Can you ever imagine that having +
or /
in your private AWS keys will cause an issue for you? Read on.
Working with AWS CLI v2
That happened to me on CI when I was implementing upload of the config files (you might think of some .json
files) to the S3 bucket using official AWS CLI in Docker.
amazon/aws-cli
is an identifier of the official amazon image from Docker Hub with the most updated version of AWS CLI installed. Find out more about available command of the CLI here amazon/aws-cli.
Everything was working well locally, well, you know "works on my machine"™ until on CI. I used amazon/aws-cli s3 sync
command and checked uploaded files via Cyberduck.
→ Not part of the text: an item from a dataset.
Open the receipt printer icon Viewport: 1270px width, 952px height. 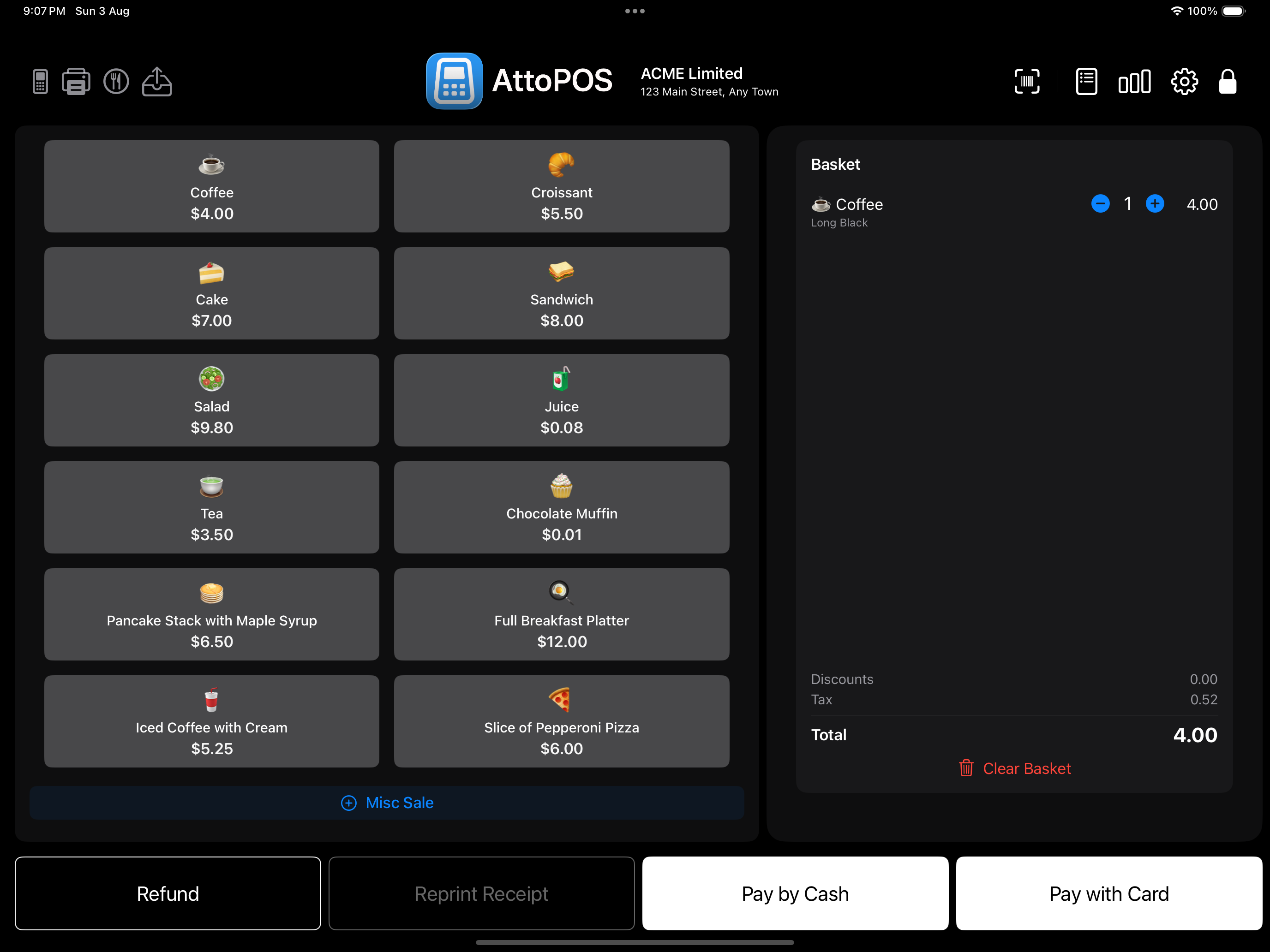click(x=75, y=82)
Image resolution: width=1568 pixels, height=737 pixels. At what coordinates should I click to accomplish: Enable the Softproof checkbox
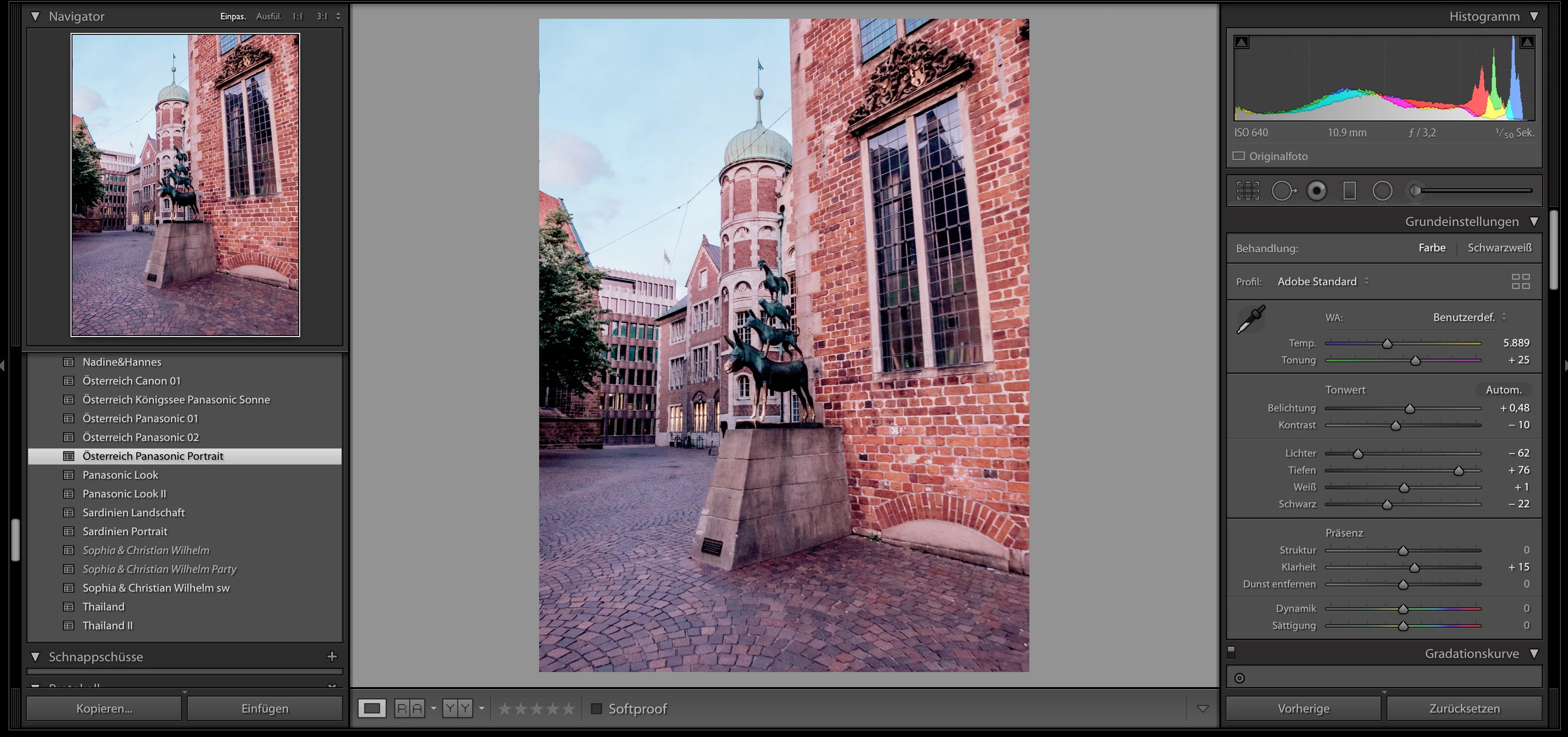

amazon/aws-cli s3 sync --delete /app/some-app s3://my-bucket-some-app
When I created GitLab CI/CD pipeline to do the same on the CI the job is suddenly failed.
fatal error: An error occurred (SignatureDoesNotMatch) when calling the ListObjectsV2 operation
You might think huh… what? Having +
or /
characters in your AWS credentials might break your interaction with AWS CLI
Yeah, I know... so stupid but this issue exists for 6 years already. Read more about it on the official amazon/aws-cli
Github repo: SignatureDoesNotMatch error #602.
It took me some time to convince Lead DevOps that this is a real issue with secret keys...
fatal error: An error occurred (SignatureDoesNotMatch) when calling the ListObjectsV2 operation: The request signature we calculated does not match the signature you provided. Check your key and signing method.
From what I read in the issue it usually fails on CI (CircleCI and so on). From the issue description:
This has to be one of the most frustrating bugs I have encountered and it’s nuts that it hasn’t been fixed. Getting a cred without a “+” worked for me in CircleCI.
Solution
Re-generating secret keys worked like a charm and the job became green. So, be patient and check your secret keys first if you'll see this error around 😉
Conclusion
You might have a logical question why would AWS continue to generate secret keys with +
or /
knowing that this might potentially cause some issues? I don't know. I could imagine that AWS has so many tools and services that it is hard to follow and fix everything.